===== MATERIAL PROVIDED

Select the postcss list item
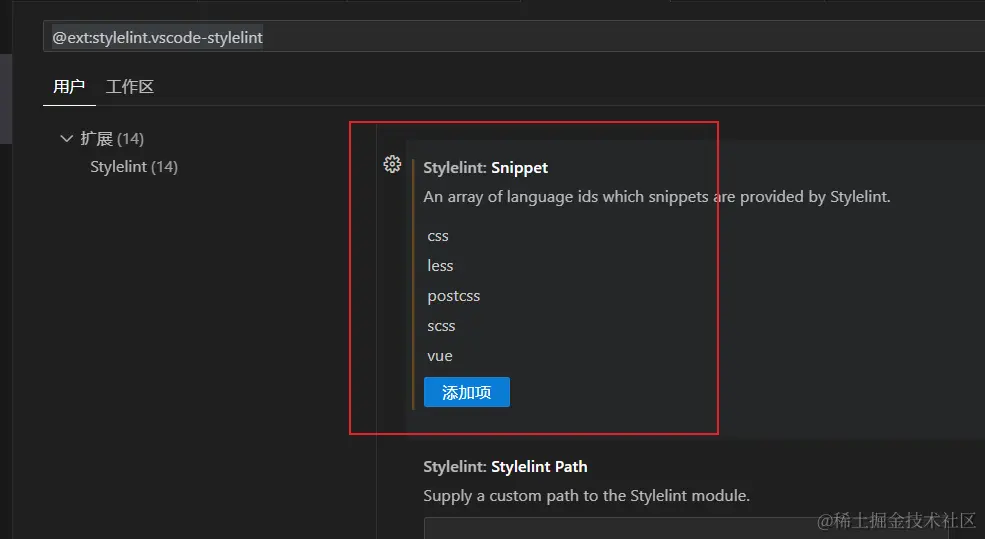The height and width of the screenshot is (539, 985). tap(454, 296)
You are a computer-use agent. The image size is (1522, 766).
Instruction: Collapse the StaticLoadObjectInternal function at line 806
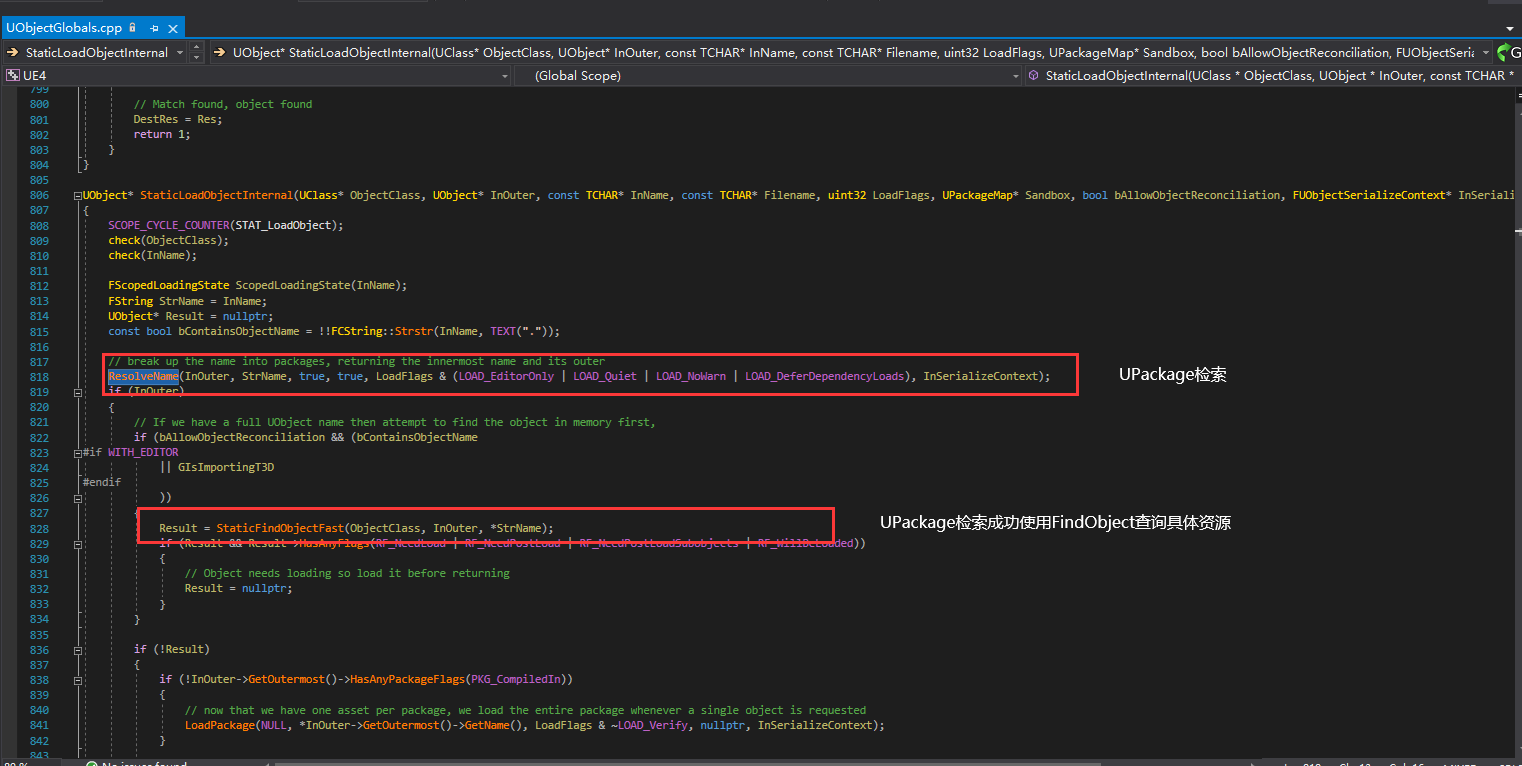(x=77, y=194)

==========
===== MATERIAL PROVIDED

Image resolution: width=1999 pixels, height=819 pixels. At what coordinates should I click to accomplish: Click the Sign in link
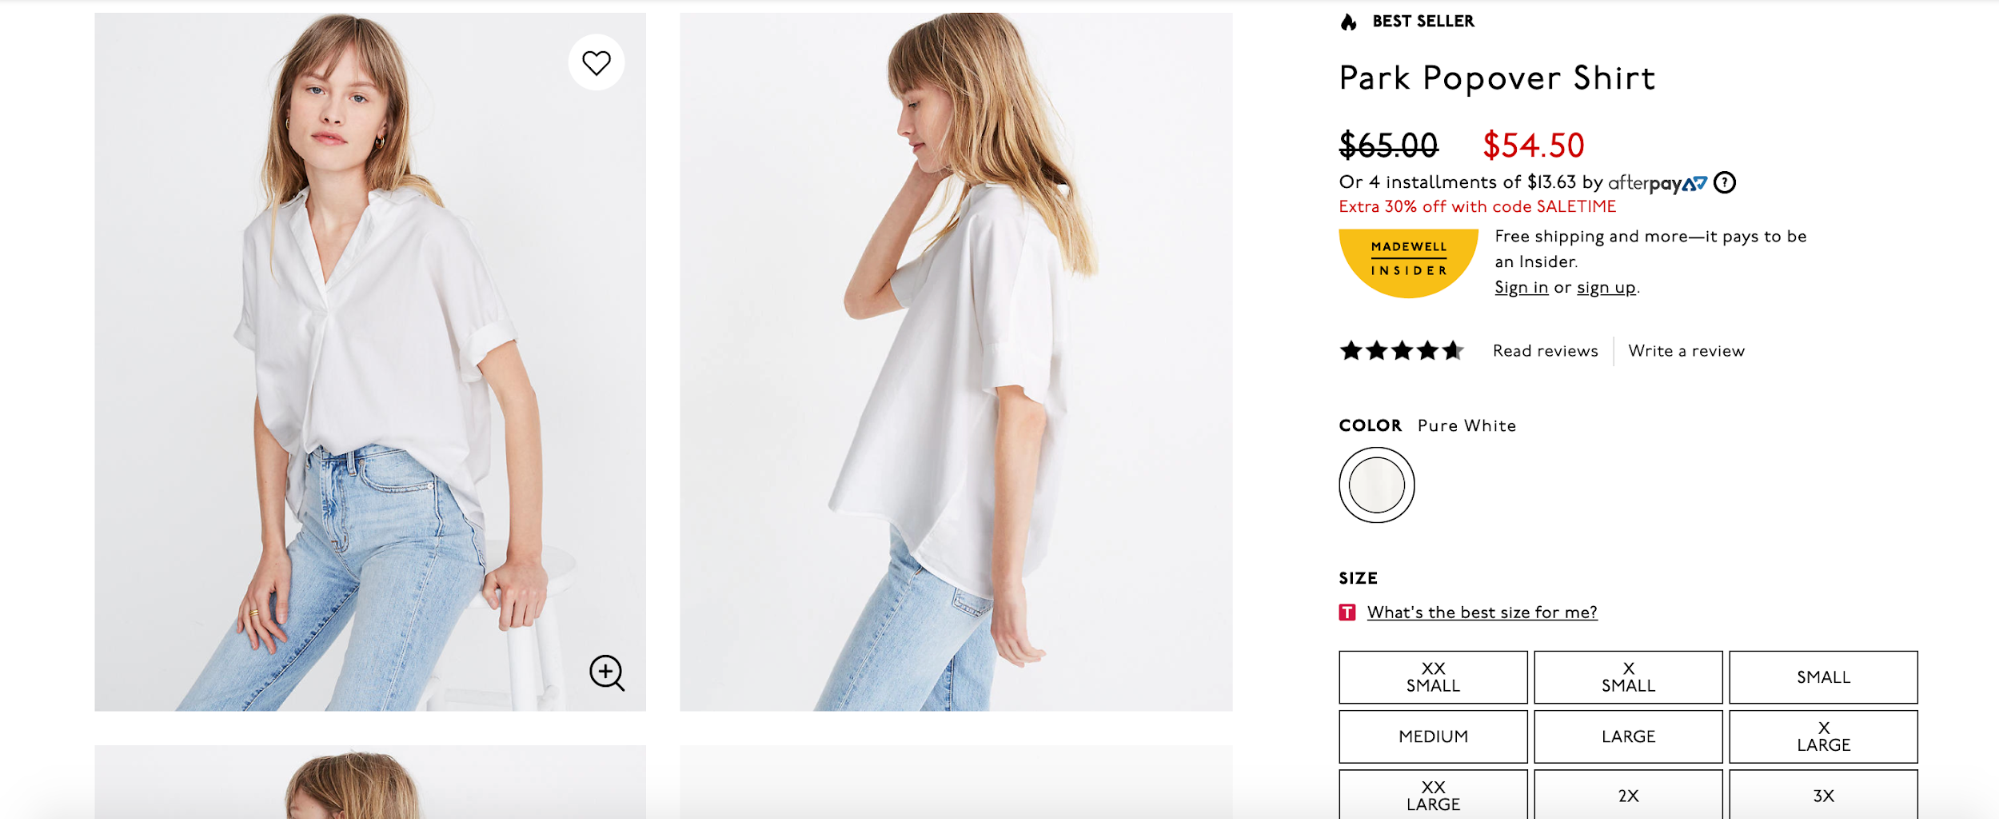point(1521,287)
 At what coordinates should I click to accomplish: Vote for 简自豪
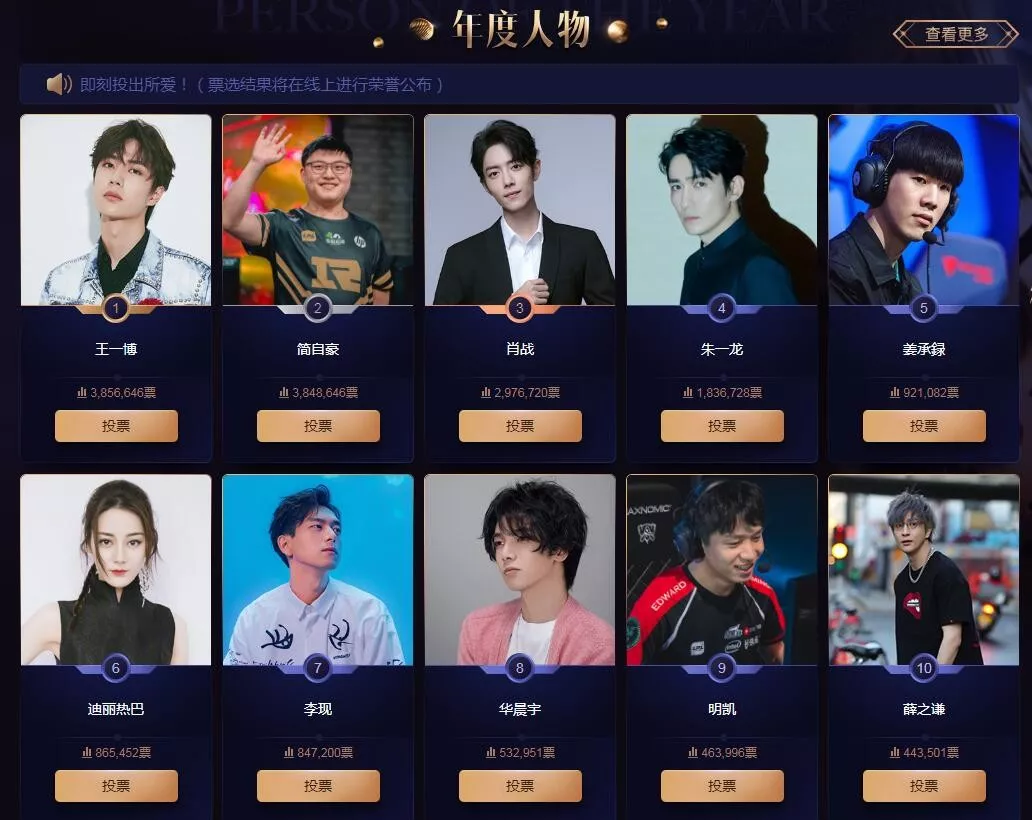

==========
===== MATERIAL PROVIDED

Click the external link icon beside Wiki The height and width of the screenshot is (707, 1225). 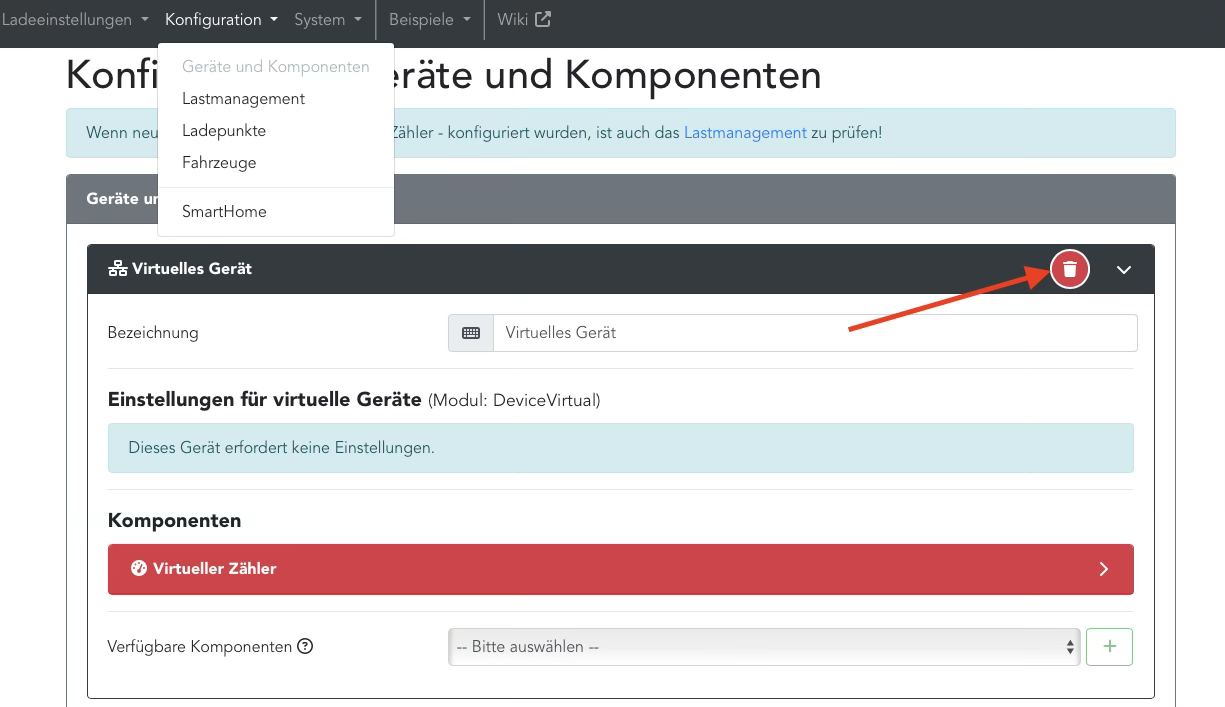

==========

TASK DIRECTIONS: Using the data above, print only the lines starting at the one with "Image resolution: width=1999" and ending at the one with "At what coordinates should I click to accomplish: Vote", exactly as they stand, minus the pictures.

WRITTEN RESPONSE:
Image resolution: width=1999 pixels, height=819 pixels. At what coordinates should I click to accomplish: Click the Sign in link
point(1521,287)
 At what coordinates should I click to accomplish: Vote for 简自豪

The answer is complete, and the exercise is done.